▸ **What to work on**
In one to three sentences, explain why the text on platform business capabilities says it matters that Airbnb and Uber offer organization-like capabilities.

▸ **Source text**
______

The key capabilities involved
Capability 1. A new organization model to support a new business model
Arun Sundararajan, Professor at NYU Stern, describes this new model neatly when discussing the poster children for this organization. “Airbnb and Uber are together inventing a new organizational form: platforms that are firm-market hybrids, supplying branded service offerings without actually employing the providers or owning the assets used in provision.(1)”
he elaborates that “these are early examples of a new kind of digital institution, quite different from eBay and Craigslist, the hands-off online matching markets of the past. Their internal operations may include control over pricing (Uber), a neighbor support hotline (Airbnb), supplier financing (Uber), and a dedicated Trust and Safety team on-call 24 hours a day (Airbnb).
Offering these organization-like capabilities matters because both businesses rely on a high-quality, customer-facing, branded service experience. However, neither platform owns or even leases the assets (eg, the apartments and the cars) used to accommodate their guests or transport their passengers. Neither platform employs any of its providers (the drivers or the hosts). The business model is almost like a digital franchise, though one involving far greater delegation of ownership and control to providers.(1)”
Capability 2. Entrepreneurial culture focused on growth
The management culture of these companies also stand apart from the big beasts of the last 30 years.
The polite tone of leadership competencies does not exist in the same way it does in most long standing fortune 100 companies. In fact, politeness is often explicitly rejected!
Given the scale of the opportunity and the amount of competition, a traditional management culture is felt to not be adequate to the task of winning, which is the market imperative.

______

▸ **Available data**
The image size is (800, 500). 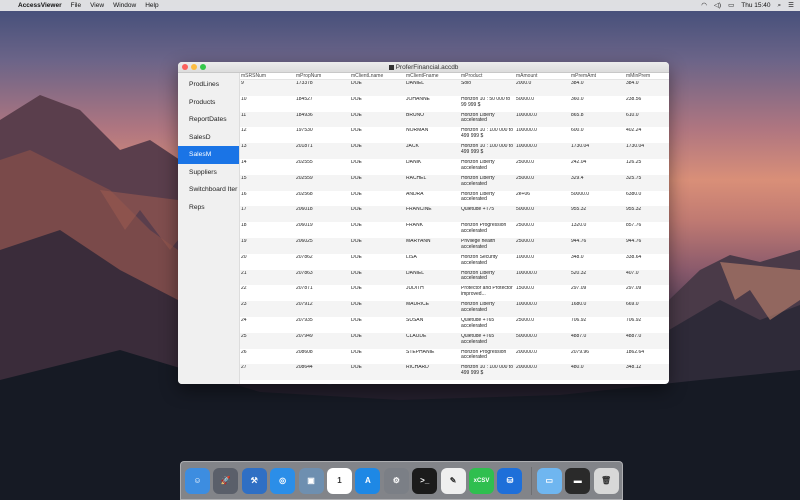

______

▸ **Answer space**
It matters because both businesses rely on a high-quality, customer-facing, branded service experience. Yet neither owns or leases the apartments and cars used to serve guests and passengers, and neither employs the drivers or hosts.